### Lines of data
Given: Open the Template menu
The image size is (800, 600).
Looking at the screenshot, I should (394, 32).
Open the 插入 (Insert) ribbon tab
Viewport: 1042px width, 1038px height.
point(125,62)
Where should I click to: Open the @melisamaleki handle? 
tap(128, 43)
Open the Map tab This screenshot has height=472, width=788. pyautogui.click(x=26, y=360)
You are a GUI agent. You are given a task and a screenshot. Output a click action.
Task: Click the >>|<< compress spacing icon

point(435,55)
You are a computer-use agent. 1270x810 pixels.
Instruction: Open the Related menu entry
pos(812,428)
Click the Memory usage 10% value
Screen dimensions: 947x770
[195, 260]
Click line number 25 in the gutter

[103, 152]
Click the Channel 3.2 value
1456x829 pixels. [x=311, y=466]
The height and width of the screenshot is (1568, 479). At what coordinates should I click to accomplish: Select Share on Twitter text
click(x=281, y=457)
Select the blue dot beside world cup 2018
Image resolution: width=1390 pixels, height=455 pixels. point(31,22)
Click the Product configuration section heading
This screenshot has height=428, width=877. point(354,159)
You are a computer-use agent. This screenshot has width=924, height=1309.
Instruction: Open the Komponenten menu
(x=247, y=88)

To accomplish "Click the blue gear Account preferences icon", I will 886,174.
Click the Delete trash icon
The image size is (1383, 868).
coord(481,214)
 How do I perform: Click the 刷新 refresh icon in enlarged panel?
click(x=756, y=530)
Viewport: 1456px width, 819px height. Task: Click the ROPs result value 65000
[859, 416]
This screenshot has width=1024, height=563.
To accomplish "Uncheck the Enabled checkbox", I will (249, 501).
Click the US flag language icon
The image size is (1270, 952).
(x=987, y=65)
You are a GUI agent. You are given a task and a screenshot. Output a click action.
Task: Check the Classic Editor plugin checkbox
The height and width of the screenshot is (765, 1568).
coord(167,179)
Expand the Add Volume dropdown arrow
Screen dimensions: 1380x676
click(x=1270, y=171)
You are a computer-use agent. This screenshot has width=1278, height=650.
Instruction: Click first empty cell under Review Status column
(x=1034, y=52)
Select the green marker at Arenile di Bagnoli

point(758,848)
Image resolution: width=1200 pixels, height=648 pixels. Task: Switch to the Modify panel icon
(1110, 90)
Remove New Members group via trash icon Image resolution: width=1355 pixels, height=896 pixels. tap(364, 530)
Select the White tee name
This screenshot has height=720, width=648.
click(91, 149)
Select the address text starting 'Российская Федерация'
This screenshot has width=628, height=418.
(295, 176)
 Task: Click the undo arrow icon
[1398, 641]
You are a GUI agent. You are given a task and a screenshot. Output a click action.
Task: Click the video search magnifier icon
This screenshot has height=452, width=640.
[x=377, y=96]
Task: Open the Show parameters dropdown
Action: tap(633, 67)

### Request
Return the lines of the records word for word, beginning with the line that contains "Expand the Add Volume dropdown arrow" and continuing through the final line of the records, with both of those lines included.

### Written response
Expand the Add Volume dropdown arrow
Screen dimensions: 1380x676
click(x=1270, y=171)
You are a computer-use agent. This screenshot has width=1278, height=650.
Instruction: Click first empty cell under Review Status column
(x=1034, y=52)
Select the green marker at Arenile di Bagnoli

point(758,848)
Image resolution: width=1200 pixels, height=648 pixels. Task: Switch to the Modify panel icon
(1110, 90)
Remove New Members group via trash icon Image resolution: width=1355 pixels, height=896 pixels. tap(364, 530)
Select the White tee name
This screenshot has height=720, width=648.
click(91, 149)
Select the address text starting 'Российская Федерация'
This screenshot has width=628, height=418.
(295, 176)
 Task: Click the undo arrow icon
[1398, 641]
You are a GUI agent. You are given a task and a screenshot. Output a click action.
Task: Click the video search magnifier icon
This screenshot has height=452, width=640.
[x=377, y=96]
Task: Open the Show parameters dropdown
Action: tap(633, 67)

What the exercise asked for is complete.